Can PPF account have nominee?
Facility of nomination is available in PPF account to the subscriber. You can nominate one or more persons as nominee.
You can also define the shares of nominees. Though, the nomination of the nominee is not mandatory. But you should do it to avoid any conflict arising after the death of the subscriber.
Thus, it is very important to ensure that you have a nominee on your PPF account, who in the event of your death will receive the PPF corpus.
You can nominate one or more persons to receive the amount standing to your credit in the event of your death.
Tax Benefits of Investing in the PPF Scheme
PPF is considered as the most tax efficient instrument in India. It is known as savings-cum-tax-savings instrument.
Tax concession available on PPF accounts makes it a very attractive investment options for tax payers and investors, especially for those using this scheme to build a retirement corpus.
PPF deposits fall under the EEE (Exempt, Exempt, Exempt) tax category. Contribution or deposits made under this scheme qualify for deductions under section 80C of Income Tax Act.
Tax benefits available under PPF Scheme are as follows:
Annual Contributions made in PPF account qualify for tax deduction under section 80C of Income Tax Act.
Tax free Interest: Interest earned on deposits is exempt from tax.
Amounts withdrawn from the account are exempt from wealth tax.
Note: Amounts deposited in a spouse’s or child’s PPF account also qualify for tax deduction.
Deactivation & Revival of PPF Account
PPF account gets deactivated in case of default in contribution of minimum investment amount.
For example – If you do not invest the minimum amount (i.e., Rs. 500) of contribution in any year which is required to be invested p.a as per the provision of PPF Scheme, then your PPF account will be deactivated.
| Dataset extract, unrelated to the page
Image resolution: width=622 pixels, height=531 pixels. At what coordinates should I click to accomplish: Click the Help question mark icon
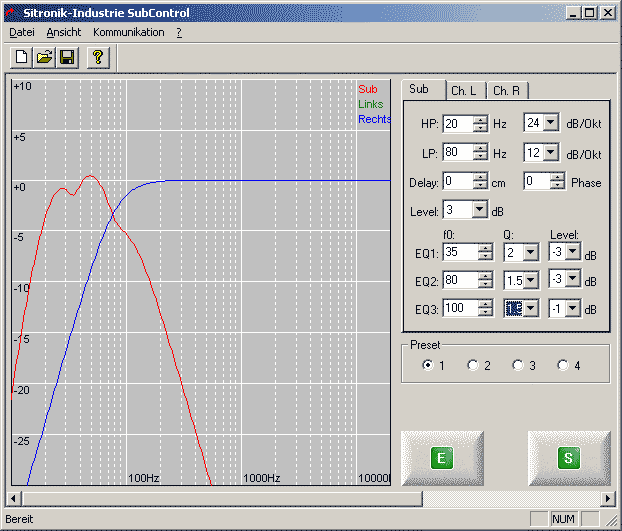point(97,58)
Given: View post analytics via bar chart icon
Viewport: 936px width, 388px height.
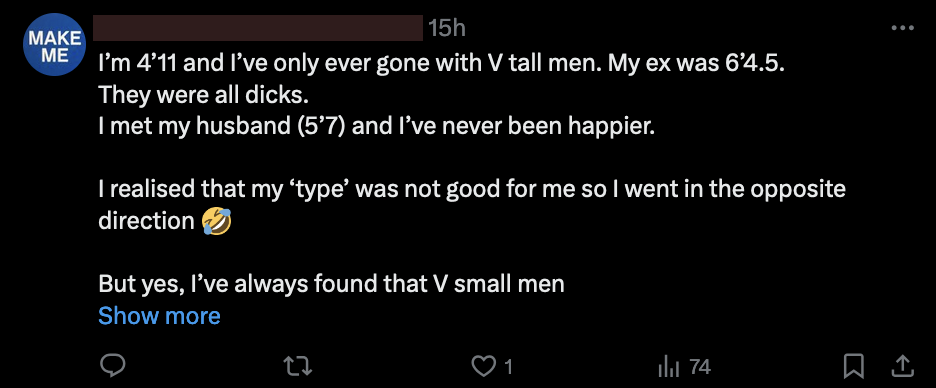Looking at the screenshot, I should click(x=669, y=367).
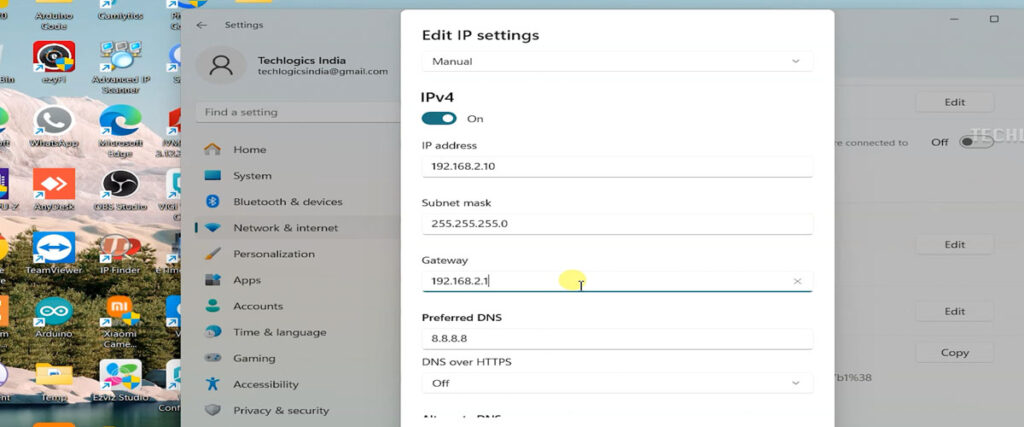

Deactivated account can be revived or activated by paying a penalty of Rs. 50 for each inactive year in addition to minimum yearly contribution of Rs. 500 (for each inactive year).
Closure of PPF Account
We consider PPF account as a long term investment. There is a lock-in-period of fifteen years (15).
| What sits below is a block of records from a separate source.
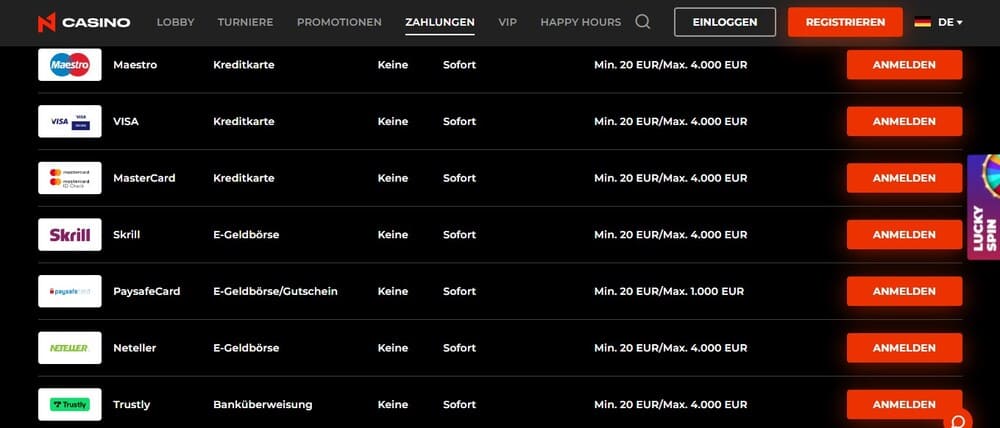Open the live chat bubble icon
Image resolution: width=1000 pixels, height=428 pixels.
coord(958,419)
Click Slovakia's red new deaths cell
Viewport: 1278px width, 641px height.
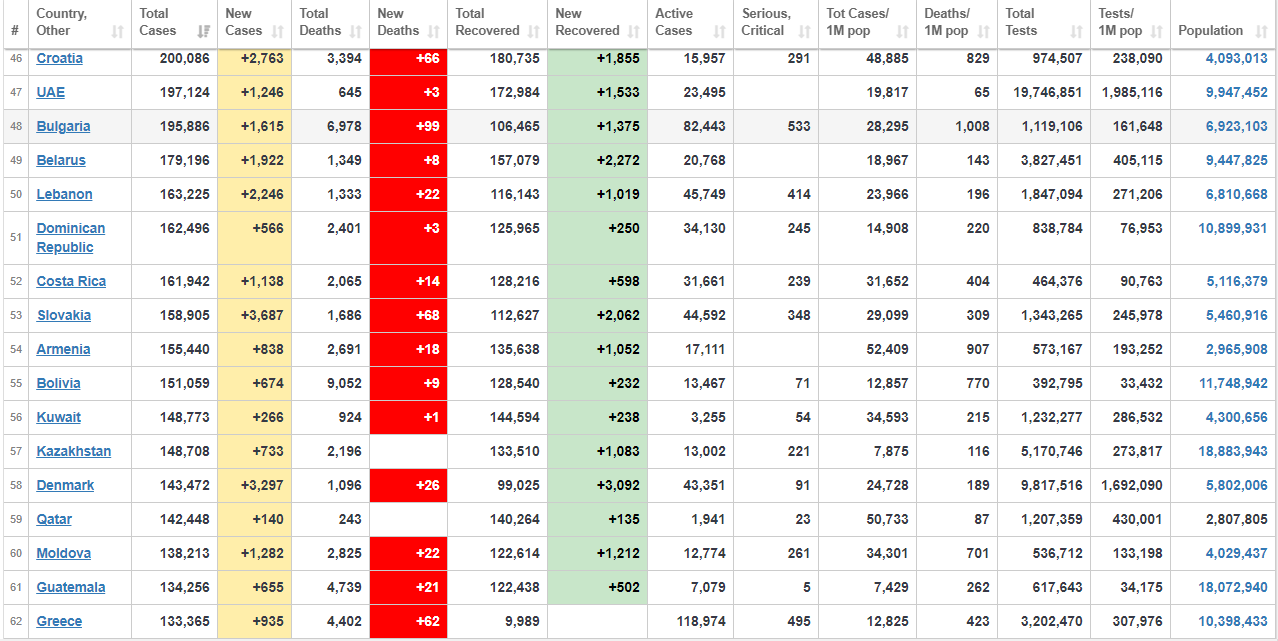click(x=409, y=315)
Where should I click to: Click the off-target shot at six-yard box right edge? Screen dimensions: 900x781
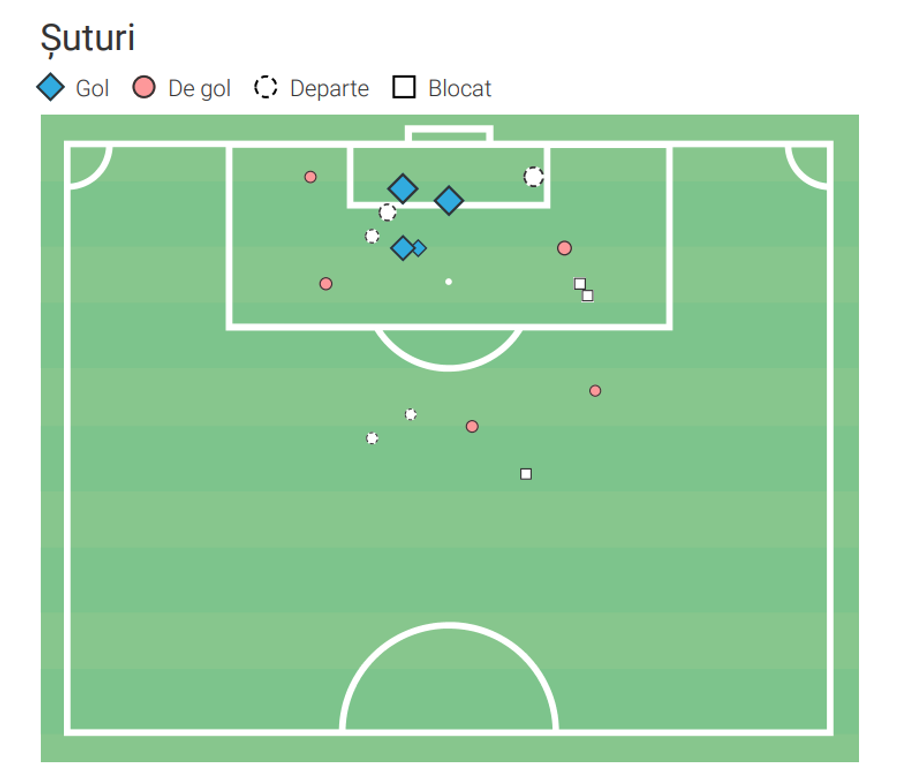coord(533,177)
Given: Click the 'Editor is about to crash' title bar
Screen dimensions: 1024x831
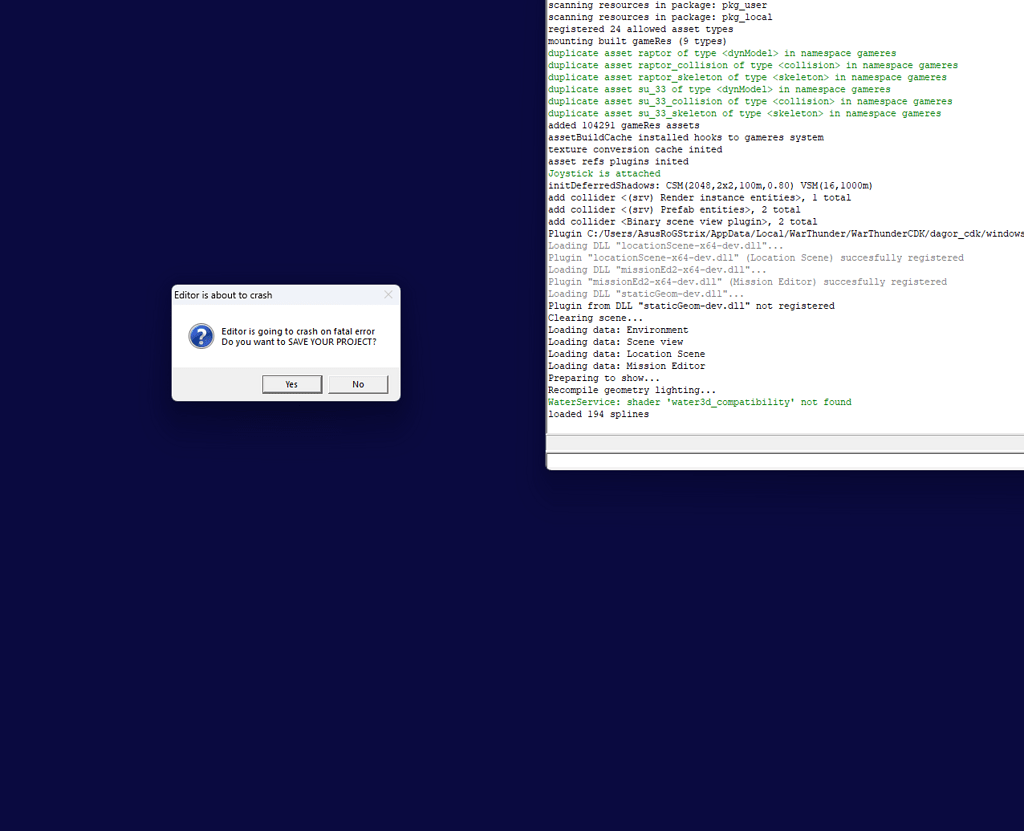Looking at the screenshot, I should [270, 295].
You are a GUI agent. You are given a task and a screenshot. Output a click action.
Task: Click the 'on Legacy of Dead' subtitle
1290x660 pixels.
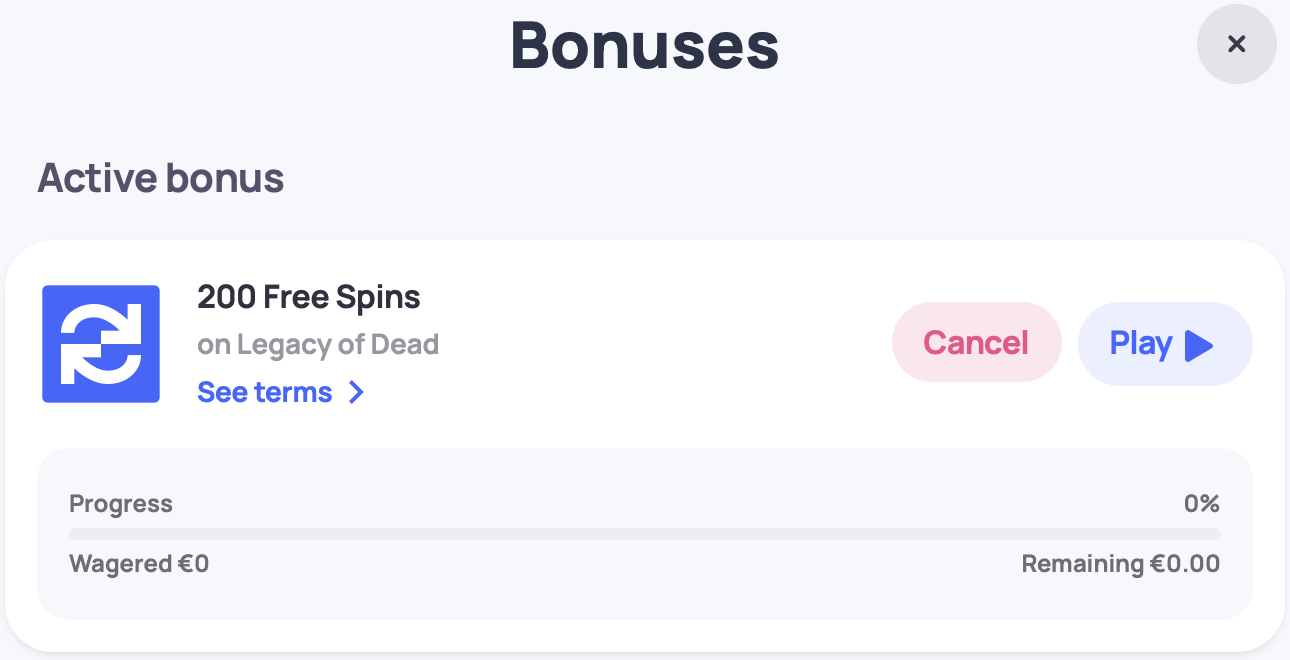click(x=318, y=345)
Thus, PPF account can’t be closed unless it completes its full tenure of 15 years.
This means that, closure of PPF account not allowed within the lock-in-period of fifteen years. But, it does not mean that, there is no way for premature closure of PPF account. Premature closure of PPF account, in case of sudden death of subscriber is possible.
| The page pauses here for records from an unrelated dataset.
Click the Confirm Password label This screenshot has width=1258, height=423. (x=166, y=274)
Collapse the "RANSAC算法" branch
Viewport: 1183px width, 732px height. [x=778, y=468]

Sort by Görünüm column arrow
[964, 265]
Recently (18th June, 2016) government of India, issued a new notification wherein new rules & conditions for premature closure of PPF account explained.
At the end, I am herewith concluding and summarizing the key features of PPF scheme for quick and easy reading.
Features of PPF Scheme
- Scheme Launched by the National Savings Institute of the MoF, Govt of India, in 1968.
- Deposit Amount Limit -Minimum INR. 500/- Maximum INR. 150,000/- in a financial year.
- Deposit Frequency– Deposits can be made in lump-sum or in 12 installments maximum.
- Deposit modes – Cash/Cheque/PO/ Demand Draft/ online funds transfer.
- Scheme Tenure /Duration – Maturity period is 15 years but the same can be extended within one year of maturity for further 5 years and so on.
- Interest Rate – Interest rates are decided & announced by the government of india periodically, usually annually. At present rate of interest on a PPF account (w.e.f 01.04.2016) is 8.1% p.a. (compounded yearly)
- Nomination Facility – Nomination facility is available at the time of opening and also after opening of account.
- Tax Advantages – Interests earned are tax-free and deposits qualify for deduction from income under Sec. 80C of Income Tax Act. Withdrawals are exempt from wealth tax.
- Loan Facility- Loan facility against funds held in PPF account available to user from 3rd financial year to year 6.
- Joint Account – Joint account cannot be opened.
- Withdrawal Facility – Partial withdrawal is permissible every year, but from 7th financial year from the year of opening account. Complete withdrawal of funds can be made only at maturity.
- Free from Attachment- PPF account is free from attachment by a court in respect of any debt or liability incurred by the subscriber (account holder) but it is subject to attachment by the order of the Income tax authority.